How Do You Resolve the Competing Needs of the Different Groups?

I have worked on several distributed Model-Based Design projects in my career.  In addition, I was a consultant to two large aerospace companies on three different distributed Model-Based Design projects.  In these projects, the problems always occurred when trying to integrate the subsystem models into a larger simulation.  Two of these projects had an entire team dedicated to just integrating the simulation, and I was working on integration full-time on the third project.

In these projects, the subsystem development teams would identify needed changes and negotiate with the simulation integrator to get these changes into the simulation.  If it was something like a missing signal, the simulation integrators would simply modify another team’s model to extract the needed signal, and this would result in re-work each time the simulation had to be updated.  For more complicated updates, the simulation integrators would negotiate with the other teams to get the needed changes.  This would make it difficult for the integration team to manage the various versions of the simulation through the project lifecycle.
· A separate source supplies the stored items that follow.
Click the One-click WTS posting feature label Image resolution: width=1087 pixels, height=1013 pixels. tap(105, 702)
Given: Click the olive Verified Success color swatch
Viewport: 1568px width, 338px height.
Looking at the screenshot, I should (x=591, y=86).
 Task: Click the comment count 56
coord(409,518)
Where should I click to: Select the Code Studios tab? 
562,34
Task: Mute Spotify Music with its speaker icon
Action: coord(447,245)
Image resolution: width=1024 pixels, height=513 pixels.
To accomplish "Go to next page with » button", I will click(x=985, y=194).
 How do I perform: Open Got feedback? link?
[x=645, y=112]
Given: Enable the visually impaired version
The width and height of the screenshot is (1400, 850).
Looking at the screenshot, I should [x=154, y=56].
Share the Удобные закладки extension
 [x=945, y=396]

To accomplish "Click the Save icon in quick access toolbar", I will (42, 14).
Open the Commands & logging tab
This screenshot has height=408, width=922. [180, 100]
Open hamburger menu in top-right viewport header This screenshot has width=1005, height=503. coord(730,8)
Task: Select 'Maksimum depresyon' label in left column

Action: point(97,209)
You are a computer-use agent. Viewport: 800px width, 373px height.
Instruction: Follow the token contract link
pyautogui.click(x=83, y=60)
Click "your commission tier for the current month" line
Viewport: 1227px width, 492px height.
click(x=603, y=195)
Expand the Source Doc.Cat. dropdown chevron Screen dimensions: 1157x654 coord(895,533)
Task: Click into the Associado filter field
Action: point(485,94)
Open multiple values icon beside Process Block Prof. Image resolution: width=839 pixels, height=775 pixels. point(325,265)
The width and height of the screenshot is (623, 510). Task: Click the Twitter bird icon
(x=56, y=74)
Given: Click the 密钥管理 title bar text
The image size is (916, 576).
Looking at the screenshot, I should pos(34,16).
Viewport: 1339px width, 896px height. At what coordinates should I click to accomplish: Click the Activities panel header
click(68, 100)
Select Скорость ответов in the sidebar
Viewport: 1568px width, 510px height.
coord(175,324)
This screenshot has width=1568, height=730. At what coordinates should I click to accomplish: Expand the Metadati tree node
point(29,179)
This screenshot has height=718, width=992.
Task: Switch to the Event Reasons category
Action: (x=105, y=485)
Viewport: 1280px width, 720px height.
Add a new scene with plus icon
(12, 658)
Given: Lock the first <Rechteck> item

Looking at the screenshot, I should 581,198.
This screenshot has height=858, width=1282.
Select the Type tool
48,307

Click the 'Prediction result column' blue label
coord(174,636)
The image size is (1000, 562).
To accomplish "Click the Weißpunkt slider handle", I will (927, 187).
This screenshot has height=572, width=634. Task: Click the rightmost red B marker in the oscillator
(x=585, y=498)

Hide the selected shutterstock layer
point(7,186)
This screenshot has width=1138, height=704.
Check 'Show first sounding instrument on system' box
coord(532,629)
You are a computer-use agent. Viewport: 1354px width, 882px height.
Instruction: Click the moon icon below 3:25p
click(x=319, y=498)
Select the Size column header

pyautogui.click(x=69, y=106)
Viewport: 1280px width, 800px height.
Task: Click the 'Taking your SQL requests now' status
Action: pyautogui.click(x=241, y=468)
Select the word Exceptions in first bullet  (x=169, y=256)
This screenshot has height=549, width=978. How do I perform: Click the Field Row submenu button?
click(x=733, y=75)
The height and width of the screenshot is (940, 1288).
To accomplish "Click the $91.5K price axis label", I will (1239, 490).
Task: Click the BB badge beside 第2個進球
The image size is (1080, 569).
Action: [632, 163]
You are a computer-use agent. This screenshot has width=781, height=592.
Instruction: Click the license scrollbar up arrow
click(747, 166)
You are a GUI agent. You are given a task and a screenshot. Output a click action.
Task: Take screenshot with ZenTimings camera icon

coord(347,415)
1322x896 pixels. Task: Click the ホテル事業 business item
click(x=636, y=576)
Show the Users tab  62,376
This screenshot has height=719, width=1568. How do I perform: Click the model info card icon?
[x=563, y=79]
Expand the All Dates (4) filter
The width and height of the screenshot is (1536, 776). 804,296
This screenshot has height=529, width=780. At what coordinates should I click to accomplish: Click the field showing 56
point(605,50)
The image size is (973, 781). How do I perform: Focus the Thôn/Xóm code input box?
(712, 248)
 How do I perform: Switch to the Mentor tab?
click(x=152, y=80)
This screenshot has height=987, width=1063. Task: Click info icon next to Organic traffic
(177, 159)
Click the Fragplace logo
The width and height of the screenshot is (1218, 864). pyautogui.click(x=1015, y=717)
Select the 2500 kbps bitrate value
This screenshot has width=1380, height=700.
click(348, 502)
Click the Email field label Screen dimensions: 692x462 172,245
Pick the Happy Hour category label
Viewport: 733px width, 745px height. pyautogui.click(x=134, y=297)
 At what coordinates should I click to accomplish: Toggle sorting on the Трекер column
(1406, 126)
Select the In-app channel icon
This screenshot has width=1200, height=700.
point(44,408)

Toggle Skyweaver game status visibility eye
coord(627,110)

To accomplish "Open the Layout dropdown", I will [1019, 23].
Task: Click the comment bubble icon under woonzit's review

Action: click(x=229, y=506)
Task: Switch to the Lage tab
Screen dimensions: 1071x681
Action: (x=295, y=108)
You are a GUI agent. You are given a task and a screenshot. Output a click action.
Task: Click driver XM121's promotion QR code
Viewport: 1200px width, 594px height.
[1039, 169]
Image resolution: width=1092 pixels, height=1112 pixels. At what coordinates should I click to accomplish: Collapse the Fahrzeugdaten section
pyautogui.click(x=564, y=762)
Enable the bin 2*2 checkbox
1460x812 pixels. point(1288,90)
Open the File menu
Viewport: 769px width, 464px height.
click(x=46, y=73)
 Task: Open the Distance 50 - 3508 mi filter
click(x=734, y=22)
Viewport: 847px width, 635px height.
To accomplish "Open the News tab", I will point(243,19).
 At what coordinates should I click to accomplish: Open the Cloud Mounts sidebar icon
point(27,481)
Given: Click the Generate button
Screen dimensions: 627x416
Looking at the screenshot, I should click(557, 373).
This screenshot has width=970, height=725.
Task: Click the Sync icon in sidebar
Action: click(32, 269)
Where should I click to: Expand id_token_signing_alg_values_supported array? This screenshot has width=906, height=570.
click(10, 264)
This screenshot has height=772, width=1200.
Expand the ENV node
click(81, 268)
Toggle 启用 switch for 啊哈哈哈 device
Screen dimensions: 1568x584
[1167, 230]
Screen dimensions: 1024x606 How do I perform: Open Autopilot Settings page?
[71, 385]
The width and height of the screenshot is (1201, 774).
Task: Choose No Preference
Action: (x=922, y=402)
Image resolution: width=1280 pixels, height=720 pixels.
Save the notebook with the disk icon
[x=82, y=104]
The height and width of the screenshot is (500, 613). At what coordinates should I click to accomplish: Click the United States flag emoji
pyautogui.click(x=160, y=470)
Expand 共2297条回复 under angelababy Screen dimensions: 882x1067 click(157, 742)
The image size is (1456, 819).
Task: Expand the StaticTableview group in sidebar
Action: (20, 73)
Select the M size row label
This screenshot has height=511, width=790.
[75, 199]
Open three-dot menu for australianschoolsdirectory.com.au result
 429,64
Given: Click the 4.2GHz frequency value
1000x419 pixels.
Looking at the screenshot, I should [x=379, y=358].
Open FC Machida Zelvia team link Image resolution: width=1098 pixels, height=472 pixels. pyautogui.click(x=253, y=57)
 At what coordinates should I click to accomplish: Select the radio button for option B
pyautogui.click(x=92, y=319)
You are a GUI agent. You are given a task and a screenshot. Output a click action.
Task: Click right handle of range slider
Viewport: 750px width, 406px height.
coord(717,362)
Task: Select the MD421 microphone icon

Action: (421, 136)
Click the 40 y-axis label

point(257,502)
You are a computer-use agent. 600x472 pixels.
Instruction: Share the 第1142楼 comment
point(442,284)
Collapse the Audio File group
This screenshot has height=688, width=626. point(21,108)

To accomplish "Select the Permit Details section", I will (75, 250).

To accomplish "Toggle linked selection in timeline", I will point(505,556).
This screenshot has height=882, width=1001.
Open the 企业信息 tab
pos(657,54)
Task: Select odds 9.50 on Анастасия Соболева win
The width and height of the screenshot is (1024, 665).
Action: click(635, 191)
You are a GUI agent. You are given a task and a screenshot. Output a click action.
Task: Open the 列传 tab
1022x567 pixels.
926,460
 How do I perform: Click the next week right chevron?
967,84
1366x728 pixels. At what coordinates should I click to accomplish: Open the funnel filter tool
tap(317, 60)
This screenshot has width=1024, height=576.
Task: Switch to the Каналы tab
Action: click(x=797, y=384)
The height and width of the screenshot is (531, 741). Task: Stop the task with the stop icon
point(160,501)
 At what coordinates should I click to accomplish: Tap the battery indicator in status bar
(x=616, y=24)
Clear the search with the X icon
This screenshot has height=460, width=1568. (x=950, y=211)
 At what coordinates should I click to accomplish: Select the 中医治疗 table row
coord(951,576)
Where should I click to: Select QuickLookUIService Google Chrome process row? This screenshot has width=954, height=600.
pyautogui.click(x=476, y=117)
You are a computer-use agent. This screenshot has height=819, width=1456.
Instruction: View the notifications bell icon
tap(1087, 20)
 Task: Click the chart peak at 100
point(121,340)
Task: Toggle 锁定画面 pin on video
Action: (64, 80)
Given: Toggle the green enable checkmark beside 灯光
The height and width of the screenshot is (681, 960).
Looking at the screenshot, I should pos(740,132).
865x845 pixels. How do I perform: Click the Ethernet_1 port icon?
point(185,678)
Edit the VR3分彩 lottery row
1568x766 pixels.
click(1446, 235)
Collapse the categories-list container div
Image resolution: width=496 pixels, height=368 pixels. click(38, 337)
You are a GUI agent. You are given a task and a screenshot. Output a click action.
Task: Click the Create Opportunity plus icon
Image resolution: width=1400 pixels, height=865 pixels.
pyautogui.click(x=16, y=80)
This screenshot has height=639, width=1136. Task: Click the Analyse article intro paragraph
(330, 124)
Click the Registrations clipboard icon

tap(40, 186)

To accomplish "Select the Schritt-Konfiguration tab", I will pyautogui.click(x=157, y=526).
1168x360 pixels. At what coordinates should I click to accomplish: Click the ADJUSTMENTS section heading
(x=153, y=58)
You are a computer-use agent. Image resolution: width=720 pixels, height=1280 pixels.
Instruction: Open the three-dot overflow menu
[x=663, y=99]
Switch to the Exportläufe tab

While we were working on these projects, none of us recognized the (now obvious) root cause of the problem:  Instead of having the changes flow downstream to the integration phase, the teams should have been pushing the problem upstream to the system-level design.

By pushing the problems upstream, the system-level engineers become directly involved in resolving the differences, ensuring that they get the appropriate attention.

Also, by pushing the problems upstream they are resolved once.  Instead of updating the submitted subsystem models every time there was another iteration in the development cycle, the problem would be solved at its source just once.